++++ Stored data ++++

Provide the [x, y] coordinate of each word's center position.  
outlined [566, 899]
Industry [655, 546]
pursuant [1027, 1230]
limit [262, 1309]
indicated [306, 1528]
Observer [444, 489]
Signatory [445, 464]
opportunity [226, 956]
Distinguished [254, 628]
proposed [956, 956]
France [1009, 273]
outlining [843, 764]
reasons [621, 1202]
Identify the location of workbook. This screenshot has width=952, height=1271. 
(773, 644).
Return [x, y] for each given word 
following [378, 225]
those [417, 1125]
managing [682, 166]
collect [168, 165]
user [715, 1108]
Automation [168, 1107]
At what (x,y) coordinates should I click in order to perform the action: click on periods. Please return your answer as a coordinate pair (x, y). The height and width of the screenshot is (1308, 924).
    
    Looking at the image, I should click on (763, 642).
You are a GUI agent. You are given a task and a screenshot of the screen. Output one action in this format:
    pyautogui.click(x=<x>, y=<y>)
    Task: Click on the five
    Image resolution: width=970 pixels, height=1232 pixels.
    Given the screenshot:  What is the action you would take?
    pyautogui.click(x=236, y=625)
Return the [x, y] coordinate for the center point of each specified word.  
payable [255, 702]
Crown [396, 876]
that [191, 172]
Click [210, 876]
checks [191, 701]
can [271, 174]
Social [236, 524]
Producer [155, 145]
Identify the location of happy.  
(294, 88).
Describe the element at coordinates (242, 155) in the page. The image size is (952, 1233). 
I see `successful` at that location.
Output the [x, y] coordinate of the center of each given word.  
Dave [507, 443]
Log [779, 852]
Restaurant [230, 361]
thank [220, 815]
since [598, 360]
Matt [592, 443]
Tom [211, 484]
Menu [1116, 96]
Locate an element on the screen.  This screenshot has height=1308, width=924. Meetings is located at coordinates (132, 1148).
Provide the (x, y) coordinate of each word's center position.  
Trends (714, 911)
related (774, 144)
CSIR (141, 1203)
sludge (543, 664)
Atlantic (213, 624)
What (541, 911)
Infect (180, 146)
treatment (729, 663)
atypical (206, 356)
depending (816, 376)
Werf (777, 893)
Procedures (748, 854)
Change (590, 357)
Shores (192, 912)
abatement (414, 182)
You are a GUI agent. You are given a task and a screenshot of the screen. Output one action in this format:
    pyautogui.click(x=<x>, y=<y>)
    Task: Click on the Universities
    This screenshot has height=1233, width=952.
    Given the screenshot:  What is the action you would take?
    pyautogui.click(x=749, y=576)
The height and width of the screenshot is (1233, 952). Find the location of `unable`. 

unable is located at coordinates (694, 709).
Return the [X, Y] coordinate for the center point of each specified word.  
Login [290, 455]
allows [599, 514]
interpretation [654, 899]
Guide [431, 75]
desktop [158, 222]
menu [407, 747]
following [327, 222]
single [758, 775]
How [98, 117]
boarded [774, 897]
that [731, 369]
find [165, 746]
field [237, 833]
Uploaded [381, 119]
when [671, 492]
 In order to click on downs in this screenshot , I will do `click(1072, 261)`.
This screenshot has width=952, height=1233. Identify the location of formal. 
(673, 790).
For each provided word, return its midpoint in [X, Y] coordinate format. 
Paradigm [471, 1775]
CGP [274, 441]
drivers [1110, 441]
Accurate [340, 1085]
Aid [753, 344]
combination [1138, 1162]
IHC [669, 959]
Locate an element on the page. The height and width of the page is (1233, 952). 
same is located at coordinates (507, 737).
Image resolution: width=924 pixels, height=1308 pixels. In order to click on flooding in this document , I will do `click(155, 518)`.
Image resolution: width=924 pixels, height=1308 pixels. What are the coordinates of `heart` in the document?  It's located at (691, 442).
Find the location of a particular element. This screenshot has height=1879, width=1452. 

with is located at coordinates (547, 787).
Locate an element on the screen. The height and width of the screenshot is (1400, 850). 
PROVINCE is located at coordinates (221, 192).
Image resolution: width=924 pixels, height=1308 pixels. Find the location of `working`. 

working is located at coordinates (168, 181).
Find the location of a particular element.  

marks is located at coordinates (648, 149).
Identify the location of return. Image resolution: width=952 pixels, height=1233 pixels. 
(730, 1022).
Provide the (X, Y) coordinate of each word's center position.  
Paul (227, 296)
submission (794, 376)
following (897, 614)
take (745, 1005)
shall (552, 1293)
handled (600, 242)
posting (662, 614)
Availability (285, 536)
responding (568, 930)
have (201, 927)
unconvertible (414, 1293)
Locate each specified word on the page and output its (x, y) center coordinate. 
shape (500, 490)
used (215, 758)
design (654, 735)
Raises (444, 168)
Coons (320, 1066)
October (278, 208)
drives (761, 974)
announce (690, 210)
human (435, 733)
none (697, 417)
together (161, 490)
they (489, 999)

++++

-- Do this --
Reproduce verbatim every line of the material above, from its first line through the line containing "(773, 644).", with both of those lines included.

-- Task solution --
Provide the [x, y] coordinate of each word's center position.  
outlined [566, 899]
Industry [655, 546]
pursuant [1027, 1230]
limit [262, 1309]
indicated [306, 1528]
Observer [444, 489]
Signatory [445, 464]
opportunity [226, 956]
Distinguished [254, 628]
proposed [956, 956]
France [1009, 273]
outlining [843, 764]
reasons [621, 1202]
Identify the location of workbook. This screenshot has width=952, height=1271. 
(773, 644).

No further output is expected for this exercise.